Here’s an analogy – how much information would you learn by hearing, “Americans spend far more on sports than Italians do?”
Reason #2: Health Insurance is Not Health Care I often hear the health care cost claim couched in the language of high and increasing health insurance premiums. Indeed, I feel the bite of this myself. I am enrolled in a high-deductible HSA plan (a so-called “catastrophic” plan) and my annual premiums (family) for this policy exceed $12,000 per year! That is almost as much as a minimum wage worker, working a full 2,000 hours in a year, could earn in an entire year! But again, health insurance is not health care. Rather, it is a jumbled way of paying for particular aspects of the health care system (I say particular because a healthy diet and exercise regime are very much health care behaviors and almost nothing is said about these in the “costs are out of control” literature). Do rising insurance premiums reflect an underlying cost problem? Perhaps. But those premiums themselves really do not say anything about health care costs.
Reason #3: Expenditures are Not Costs The most important point is that expenditures are not the same as costs. When you hear the expression, “health care is 17% of GDP” what that means is that the dollar value of all health care goods and services purchased in the US is 17% of the total dollar value of everything purchased in the United States. Now, it is possible that this reflects an increase in costs, but it is by no means a certainty. Why? Because the dollar value captures the price (or cost) of health care services times the quantity of health care services purchased.
So why don’t expenditures equal costs? Two reasons. First, even if the cost of any particular health care service is the same today as in the past, we are consuming a far larger quantity of services today than in the past. If you take expenditures to be P x Q and and we add more Ps and Qs to the mix, then of course health care expenditures are increasing. For example, today we have medicines like Lipitor to help keep down blood pressure due to cholesterol buildup, and Americans spend millions of dollars per year on it. Does that mean that “health care costs” are higher today than in the past? We did not have Lipitor 40 years ago and therefore did not spend anything on it.

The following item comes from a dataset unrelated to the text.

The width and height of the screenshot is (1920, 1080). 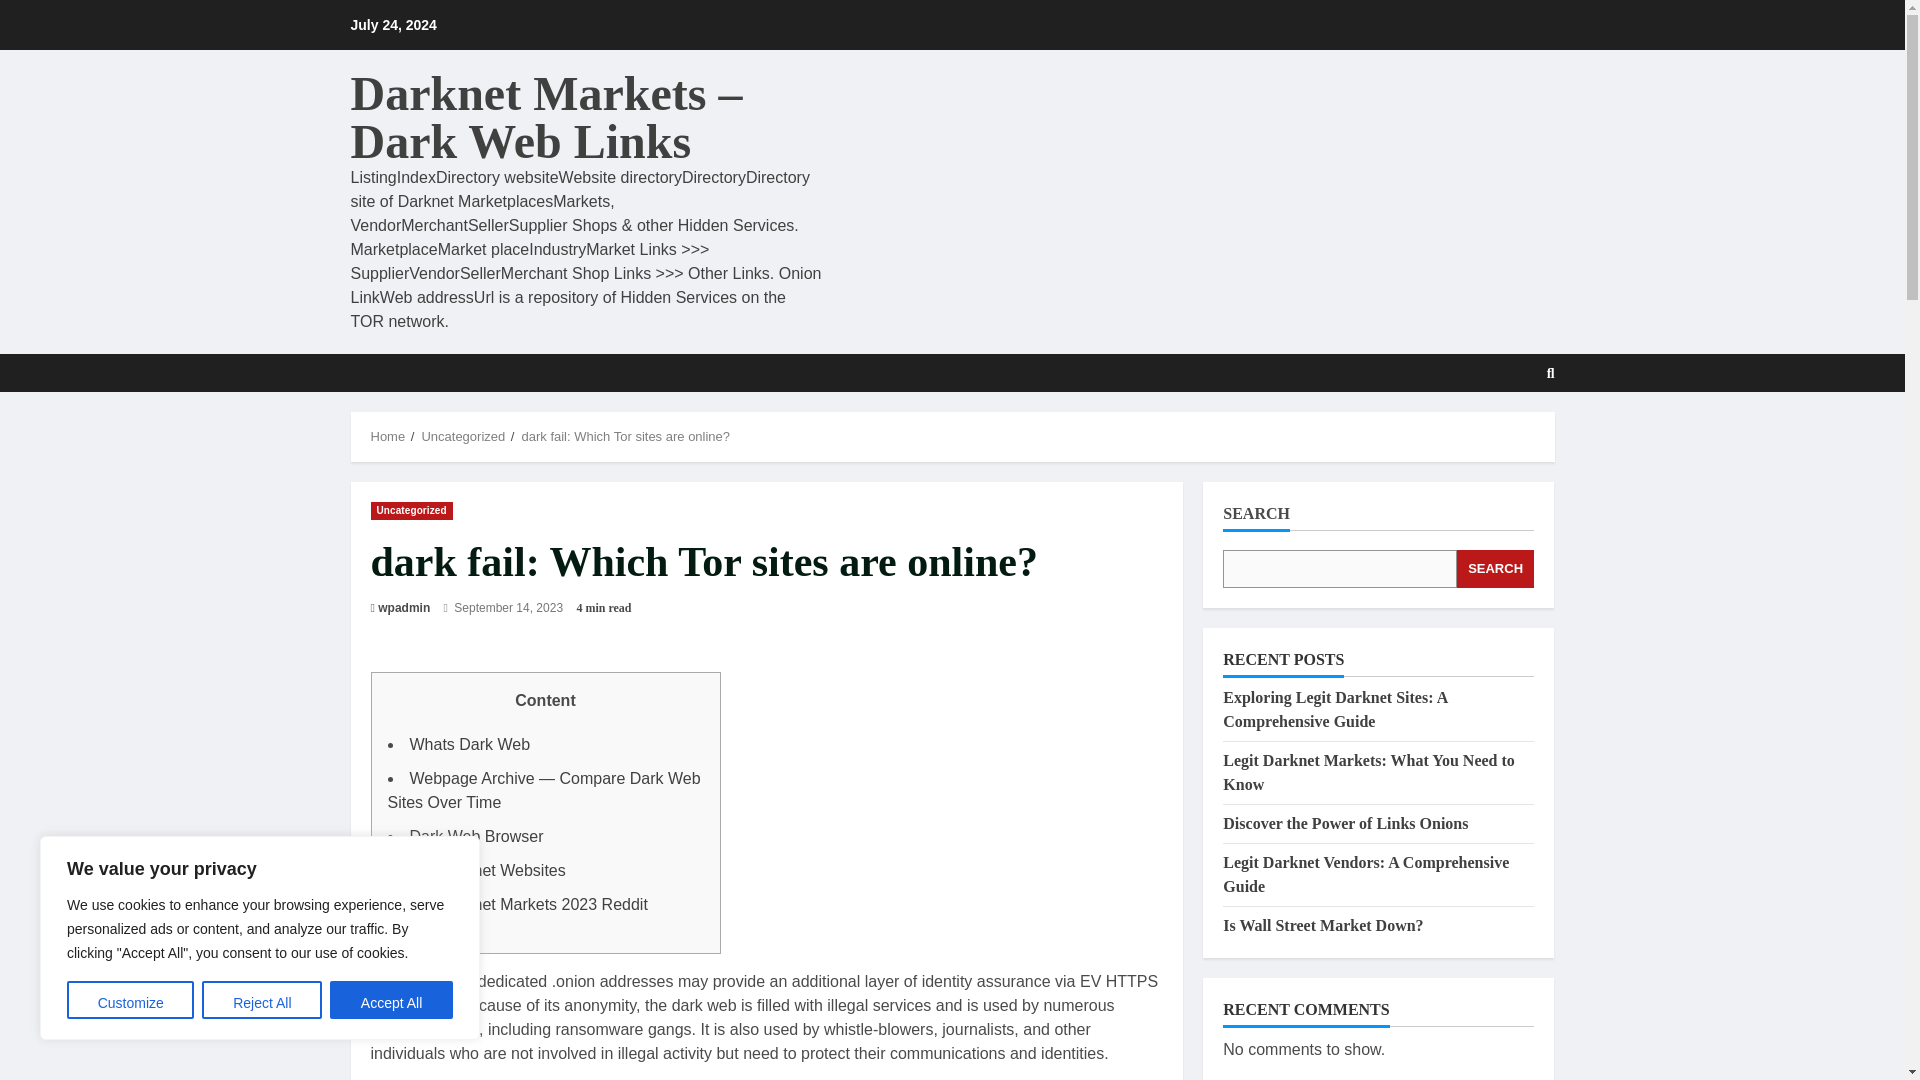 What do you see at coordinates (392, 1000) in the screenshot?
I see `Accept All` at bounding box center [392, 1000].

The second reason is related to the first – when we talk about “Q”, the quantity of health care services purchased, we have to assume that the quality of goods over time remains unchanged. This is what folks have in mind when they argue that American health outcomes are actually worse than in other countries. But quality is measured imperfectly when we do national income accounting. Is a heart surgery today really the same quality as a heart surgery of the past? Even if the surgery itself does not prolong life, is the recovery time lower? Is the pain less? Are the chances of infection lower? And so on.

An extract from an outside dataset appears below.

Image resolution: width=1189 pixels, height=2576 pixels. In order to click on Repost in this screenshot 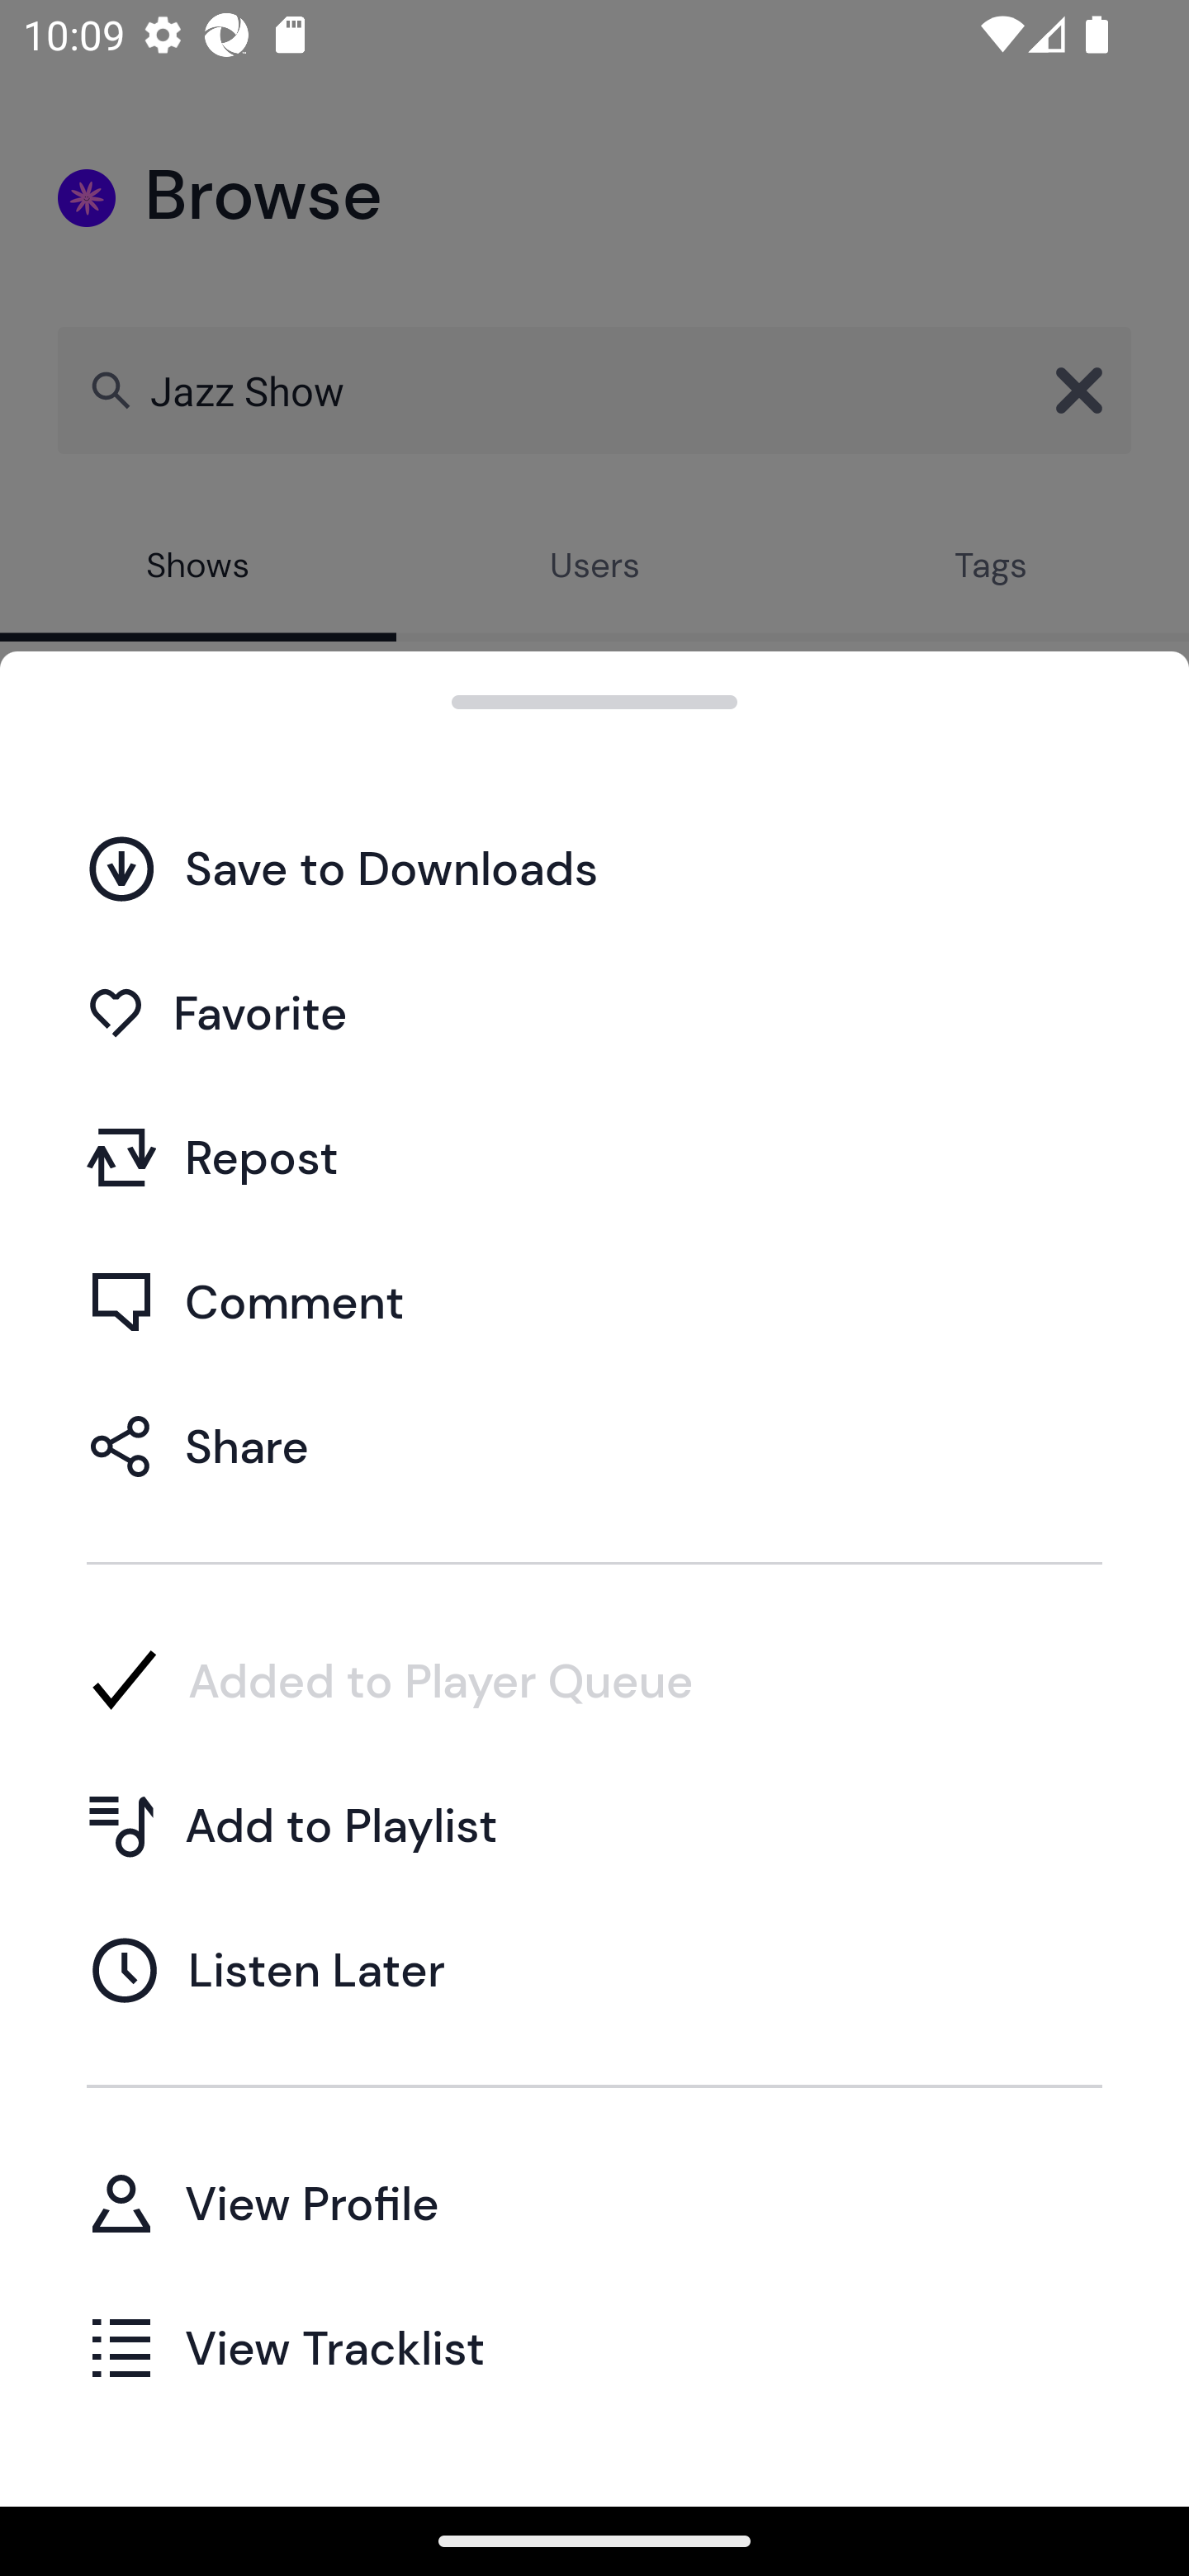, I will do `click(594, 1156)`.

Put starkly, the only way that someone could correctly argue that “health care costs are larger” in the United States today than in the past is to identify particular health care products and services and to compare how the actual cost of providing the same quality and quantity of that good or service has changed over time. In other words, for the claim to be true, one would have to argue that to produce a heart bypass surgery today uses more real resources than to produce an identical heart bypass surgery in 1980. You would have to demonstrate that tylenol uses more real resources to produce today than in 1980. And so on. Real economic costs are actions taken by an economic agent that consume real resources. This is entirely different than discussing how much money is exchanged in a large sector of the economy over time.
But explaining this distinction is not glamorous, it doesn’t make for a nice soundbite on Fox News or CNN, and it certainly doesn’t sound great for supporting whatever one’s preferred vision of social ordering of the world is. So we never hear it. That’s too bad. Because to use health care’s share of national income (increasing) as a crisis indicator is akin to arguing that education’s share and the environment’s share of national income increasing are also signs of a crisis. And I’ve yet to hear that point made. Indeed, one typically hears just the opposite. Funny, isn’t it?